BRAUTIGAM, DEBORAH ANNE; PHD
FLETCHER SCHOOL OF LAW AND DIPLOMACY (TUFTS UNIVERSITY), 1987
POLITICAL SCIENCE, INTERNATIONAL LAW AND RELATIONS (0616)
Project-based agricultural technology transfer is a twentieth century phenomenon,
comprised primarily of
transfers from North to South. This thesis examines an alternative to the norm:
technical cooperation
between developing countries, in the form of three Chinese rice projects in
three West African countries:
Liberia, Sierra Leone, and The Gambia. Using an interdisciplinary approach that
treats projects as 'open
systems,' an approach that recognizes the interrelatedness of technology, society,
institutions and
economics, the dissertation addresses the question of the nature and effect
of the Chinese approach to
agricultural assistance in West Africa.
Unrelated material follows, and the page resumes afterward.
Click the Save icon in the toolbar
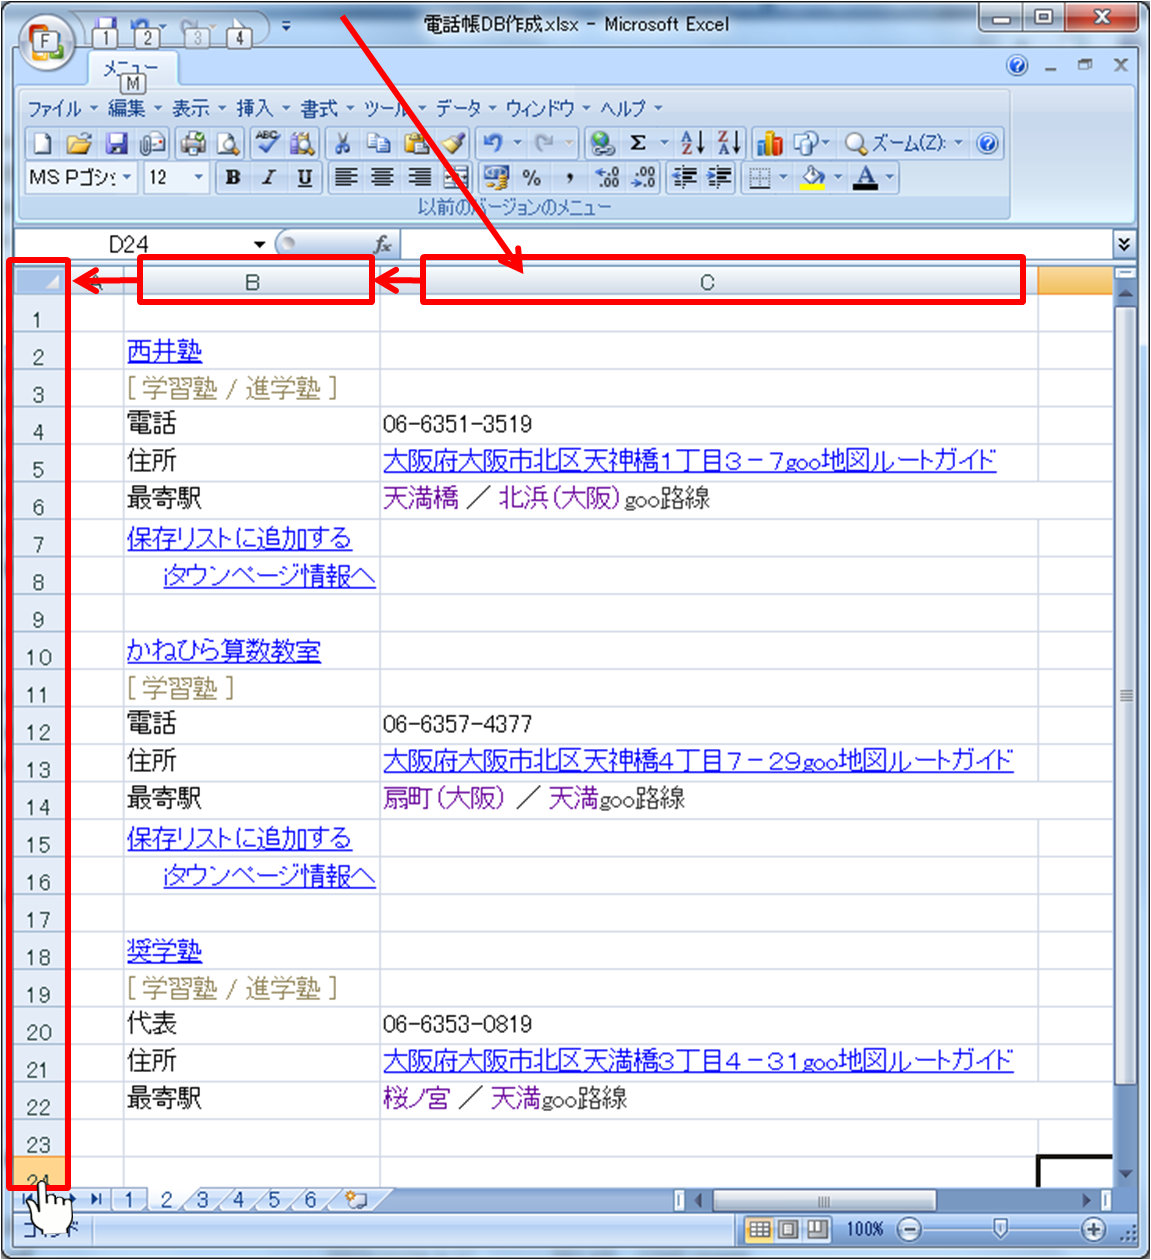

The study is based on fifteen months'
fieldwork in West Africa. After
outlining a model of modern agricultural development in China, the study establishes
that the Chinese
agricultural projects do indeed involve an attempt to transfer important aspects
of the techniques,
organizational forms, and ideology that characterize China's own agricultural
development. The technical
designs of the three projects undertaken by the Chinese indicate clearly that
the innovations introduced
by the Chinese represent an attempt to apply their own rural solutions to West
African agricultural needs.
But political pressures to set up successful demonstration farms led to intensive
Chinese management
which the host countries have found difficult to replicate or continue. The
study also assesses the
technical and organizational appropriateness and the costs and benefits of the
projects. The Chinese
irrigation systems, small-scale agricultural machines and implements, rice seed,
and intensive, high
management cultivation techniques were physically well-suited for West African
rice production.
However, the economic analysis establishes that for most of the Chinese rice
farming techniques, the
social cost of production exceeds the benefits. Yet because of heavy government
subsidies, many of
these techniques were still financially profitable. In fact, the high management,
labor intensive model
most resembling Chinese domestic practice was the most financially profitable
in all three countries.
Farmers, however, have not adopted this model, indicating that the diffusion
of this innovation is
dependent on more than profitability. In this case, diffusion was influenced
heavily by the institutional
elements in the Chinese project system.